The primary purpose of my visit was to speak at
The Netherlands Unix Users' Group's (NLUUG) conference on
Open Source in Business. Needless
to say, this was a challenge in languages as few talks were actually
in English, my native language. (My second language, Spanish, did not
help much except in the restaurant but that is another story :-)
However, some of the talks in Dutch had papers in English--I was glad
of that. Most people do speak English in The Netherlands and all I
met were very positive and friendly. I had the chance to shake
hands with and thank Bram Moolenar for his fine work with
vim.
And, particularly nice and helpful were JC, Piet, Jeroen and Johan.
Find us in the
Pictures.
Here I will summarize a few particularly interesting points from
a couple of the talks that I heard or could read. My own talk was on
PostgreSQL and if you've been reading my column here, you know
what my talk was like.
Keynote
Ron Tolido, Capgemini
The keynote address had no paper and was not in English, but
the slides were. Two very interesting lists on the slides
included how to choose an open source product and how to
evaluate whether the project was "mature" and therefore
reliable. I am very happy to report that PostgreSQL, as
an open source project measured up very well against these
lists. This idea is covered in the next article in this issue
and is based on work from
www.seriouslyopen.org.
Is Open Source Better?
Rix Groenboom, Reasoning, The Netherlands
In this paper, Rix reviews several projects which objectively
measured the number of defects in commercial and open source
software at various times in the development cycle. The software
used to evaluate the process is Reasoning's automated software
inspection (ASI) service which reports, among other items,
memory leaks, NULL pointer dereferences, bad deallocations,
out of bounds array accesses and uninitialized variables.

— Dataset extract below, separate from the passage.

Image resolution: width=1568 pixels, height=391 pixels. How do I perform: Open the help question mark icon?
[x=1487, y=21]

Defects are measured per thousand lines of code (KLOCs).
The average density of defects of Reasoning's more recent
200 projects, totaling over 35 million lines of code, is
0.57. In the analysis of MySQL 4.0.16 (as the Open Source product)

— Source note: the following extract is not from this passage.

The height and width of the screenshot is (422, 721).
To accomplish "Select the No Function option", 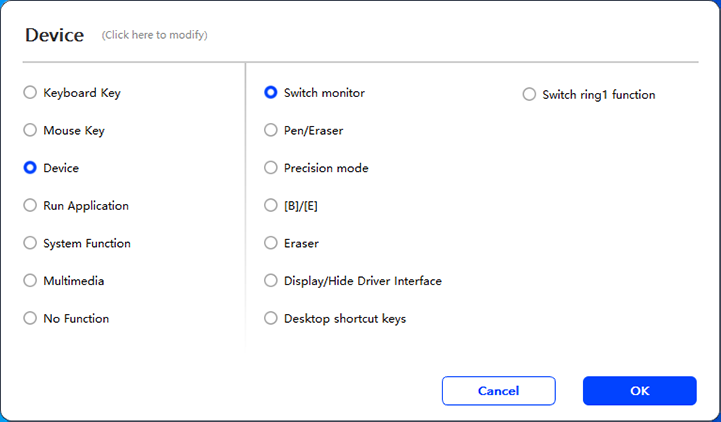I will coord(30,318).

a density of 0.09 was found. In an average of commercial
database projects, a density of 0.58 was found, similar to
the total expected average.
Other projects analyzed were Linux 2.4.19 TCP/IP and a commercial
TCP/IP and a commercial web server vs. Apache 2.1. In these
cases the number of defects was shown to fall fast in the
development cycle for open source where the number of
defects in the commercial code fell noticeably slower,
not correcting the majority of defects at all by the end
of the release cycle.
The reasons that Rix states for open source success are that the
open source model encourages several activities that are not
common in the development of commercial code, including:
- Many users don't just report bugs, as they would do with
commercial software, but actually track them down to their root
causes and fix them.
- Many developers are reviewing each other's code, if only
because it is important to understand the code before it can be
changed or extended. It has
long been know that this peer reviewing is an effective
way to find defects.
- In the typical Open Source model, programmers organize themselves
around a project based on their contributions. The most effective
programmers write the most crucial code, review the contributions
of others and decide which of these contributions make it into the next
release.
Open Source Software in Globally Embargoed Countries
Andy Haxby, Competa IT BV
US technology is forbidden to be exported to
places that the US has designated Globally Embargoed Countries,
or GECs. Apparently this designation is ignored locally but
in multi-national companies, this is a serious legal affair. If
ignored could cause the US to forbid the company trading in the US.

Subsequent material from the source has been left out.